Rumsfeld Rejects Al Qaeda 'Retaliation' Claims
LOS ANGELES – Defense Secretary Donald H. Rumsfeld (search) on Thursday rejected as "nonsense" the notion that recent terrorist attacks in London were retaliation for the U.S.-led war in Iraq.
"Some people seem confused about the motivations and intentions of terrorists and about our coalition's defense of the still young democracies in Afghanistan and Iraq," Rumsfeld said in a speech to the Los Angeles World Affairs Council.
"They seem to cling to the discredited theory that the recent attacks in London and elsewhere, for example, are really in retaliation for the war in Iraq or for the so-called occupation of Afghanistan," he added. "That is nonsense."
Rumsfeld also paid tribute to the 21 Marines killed this week in Iraq, including the 14 killed Wednesday by a single roadside bomb near the city of Haditha in western Iraq.
"Patriots, they were determined to stop the terrorists from reclaiming Iraq and from launching more attacks on our people," he said. "Our nation needed them, called on them in battle, and mourns them now in death."
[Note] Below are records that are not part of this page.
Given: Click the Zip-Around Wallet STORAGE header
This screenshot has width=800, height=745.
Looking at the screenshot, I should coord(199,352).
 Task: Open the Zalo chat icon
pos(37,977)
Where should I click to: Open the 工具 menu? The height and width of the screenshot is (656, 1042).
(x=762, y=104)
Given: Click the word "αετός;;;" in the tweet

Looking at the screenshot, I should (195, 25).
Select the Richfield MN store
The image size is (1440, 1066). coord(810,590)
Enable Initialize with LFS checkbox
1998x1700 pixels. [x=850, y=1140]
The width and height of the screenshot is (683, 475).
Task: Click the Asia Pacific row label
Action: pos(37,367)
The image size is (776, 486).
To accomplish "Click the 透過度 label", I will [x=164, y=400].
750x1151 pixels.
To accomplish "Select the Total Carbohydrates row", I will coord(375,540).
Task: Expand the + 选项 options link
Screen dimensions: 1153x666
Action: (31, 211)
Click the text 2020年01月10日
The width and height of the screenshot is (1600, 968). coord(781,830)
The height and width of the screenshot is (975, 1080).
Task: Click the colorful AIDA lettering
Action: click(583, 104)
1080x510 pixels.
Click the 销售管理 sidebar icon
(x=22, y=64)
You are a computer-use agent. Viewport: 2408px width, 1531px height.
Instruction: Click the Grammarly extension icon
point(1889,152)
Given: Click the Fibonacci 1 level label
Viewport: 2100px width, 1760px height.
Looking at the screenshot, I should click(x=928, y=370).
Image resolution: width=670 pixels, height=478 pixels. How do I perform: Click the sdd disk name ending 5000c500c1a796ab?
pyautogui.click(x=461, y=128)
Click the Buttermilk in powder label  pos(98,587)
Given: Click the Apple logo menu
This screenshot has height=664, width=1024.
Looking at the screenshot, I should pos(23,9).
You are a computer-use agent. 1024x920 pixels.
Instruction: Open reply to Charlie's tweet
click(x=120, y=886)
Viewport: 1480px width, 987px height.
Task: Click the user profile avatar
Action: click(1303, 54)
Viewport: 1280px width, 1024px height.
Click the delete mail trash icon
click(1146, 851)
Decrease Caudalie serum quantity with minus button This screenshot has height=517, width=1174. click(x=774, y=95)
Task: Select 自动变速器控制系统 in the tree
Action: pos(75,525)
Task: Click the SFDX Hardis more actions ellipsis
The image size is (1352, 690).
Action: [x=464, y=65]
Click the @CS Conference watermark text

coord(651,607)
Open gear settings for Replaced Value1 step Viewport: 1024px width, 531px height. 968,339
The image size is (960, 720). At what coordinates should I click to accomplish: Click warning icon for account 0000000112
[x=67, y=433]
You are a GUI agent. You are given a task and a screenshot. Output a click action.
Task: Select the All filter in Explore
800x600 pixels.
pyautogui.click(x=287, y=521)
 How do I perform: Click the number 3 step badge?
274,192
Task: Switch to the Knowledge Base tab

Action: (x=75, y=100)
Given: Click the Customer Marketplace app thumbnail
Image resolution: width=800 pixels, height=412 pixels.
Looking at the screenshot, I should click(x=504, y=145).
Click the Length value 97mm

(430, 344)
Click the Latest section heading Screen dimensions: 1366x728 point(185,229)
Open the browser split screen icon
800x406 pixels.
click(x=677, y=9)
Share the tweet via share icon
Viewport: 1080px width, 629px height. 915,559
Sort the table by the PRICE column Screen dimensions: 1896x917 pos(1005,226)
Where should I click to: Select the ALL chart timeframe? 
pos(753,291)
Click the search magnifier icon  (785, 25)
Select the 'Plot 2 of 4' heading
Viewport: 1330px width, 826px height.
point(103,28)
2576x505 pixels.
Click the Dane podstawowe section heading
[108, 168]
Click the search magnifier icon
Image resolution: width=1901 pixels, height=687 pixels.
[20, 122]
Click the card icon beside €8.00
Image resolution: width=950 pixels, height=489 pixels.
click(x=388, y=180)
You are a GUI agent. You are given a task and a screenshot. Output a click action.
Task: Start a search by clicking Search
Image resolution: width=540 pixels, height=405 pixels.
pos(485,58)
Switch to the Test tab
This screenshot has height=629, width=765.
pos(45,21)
Rumsfeld spoke broadly about President Bush's rationale for fighting in Iraq and Afghanistan -- "the only way to defeat terrorism is to go after them where they are" -- but said little about the administration's plan for turning over the security mission in Iraq to the Iraqis. He did suggest that the goal is within reach.
"Once Iraq is safely in the hands of the Iraqi people, and a government that they elected under a new constitution ... , our troops will be able to ... come home with the honor they will have earned," he said, without elaborating.